A: I will show that the integral converges by actually evaluating it. Firstly, consider the following complex contour integral:
$$J:=\oint_C \frac{z \ln^2 z}{\left ( 1+z^2 \right )^2}dz$$
where $C$ is a dumbell contour pictured here, with the branch cut along the positive part of the real axis:

We see that $$J=\int _{c1}+\int _{c2}+\int_{C_{R}} +\int _{C \epsilon}$$
I want to show that the integral along the outer circle of radius R tends to zero for large R. Recall the estimation lemma:
$$\left | \int _{C_R}f\left ( z \right ) dz\right |\leq 2 \pi \frac{R^2\left ( \ln^2 R+\theta \right )}{\left ( R-1 \right )^4}, \theta \in \left [0, 2 \pi  \right )$$ 
Taking the limit as $R\rightarrow  \infty$ and knowing that $ \ln x  \leq x$ for large $x$ we get that $\left | \int _{C_R}f\left ( z \right ) dz\right |\rightarrow 0$
Similarly, we show that $\left | \int _{C\epsilon}f\left ( z \right ) dz\right |\rightarrow 0$, acknowledging the fact that $x \ln x \rightarrow 0$ as $x \rightarrow 0$.
Now we are left with only two integrals, along C1 and along C2.

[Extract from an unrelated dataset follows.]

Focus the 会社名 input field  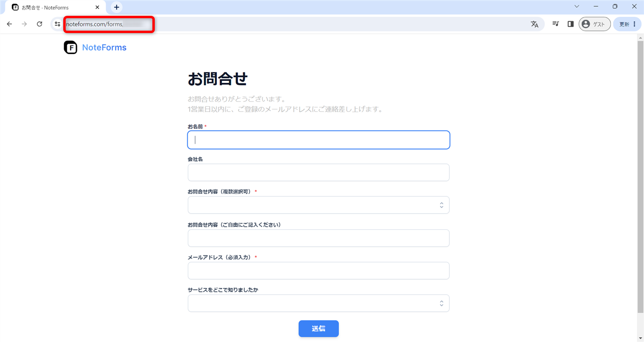(318, 172)
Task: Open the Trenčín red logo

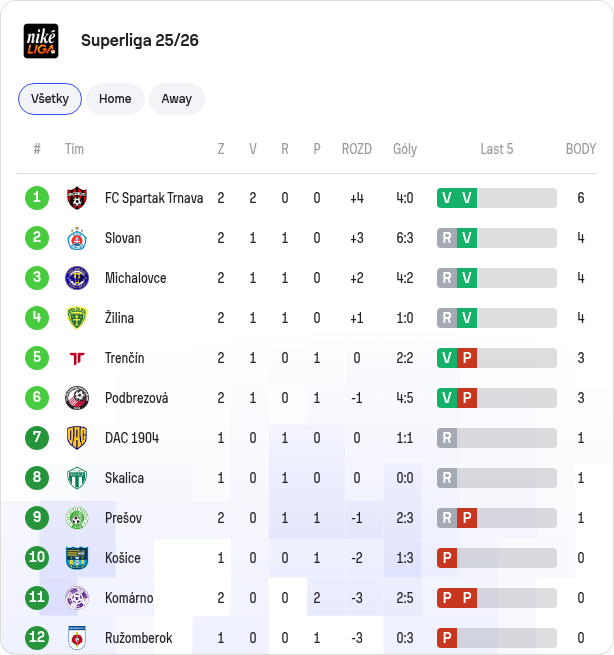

$$\int _{C1}f\left ( z \right )dz=\int_{0}^{\infty}\frac{x \ln ^2 x}{\left ( 1+x^2 \right )^2}dx$$
The argument of the log has a phase of $2 \pi i$ along C2, so :
$$\int _{C2}f\left ( z \right )dz=\int_{0}^{\infty}\frac{x \left ( \ln x +i2 \pi \right )^2}{\left ( 1+x^2 \right )^2}dx$$
Adding them together leaves us with :
$$J:=-4 i \pi\int_{0}^{\infty}\frac{x \ln x}{\left ( 1+x^2 \right )^2}dx+4 \pi^2\int_{0}^{\infty}\frac{x dx}{\left ( 1+x^2 \right )^2} (*)$$
On the other hand $$J:=2 \pi i \sum Res f\left ( z \right )$$
The function has poles of order 2, at $z= \pm i$, so
$$J:=2 \pi i \left ( i\frac{\pi}{4} -i\frac{\pi}{4}\right )=0(**)$$
By equating $(*)$ and $(**)$ we get that
$$\int_{0}^{\infty}\frac{x \ln x}{\left ( 1+x^2 \right )^2}dx=0$$
and also $$\int_{0}^{\infty}\frac{x}{\left ( 1+x^2 \right )^2}dx=0$$
A: Letting $u=x^2+1$ then $\frac{1}{2}\,\mathrm du=x\,\mathrm dx$ and $\log(x)=\log((u-1)^\frac{1}{2})=\frac{1}{2}\log(u-1)$.  With that substitution I think the convergence is easier to see.  Leibovici's answer is the most beautiful answer, imo.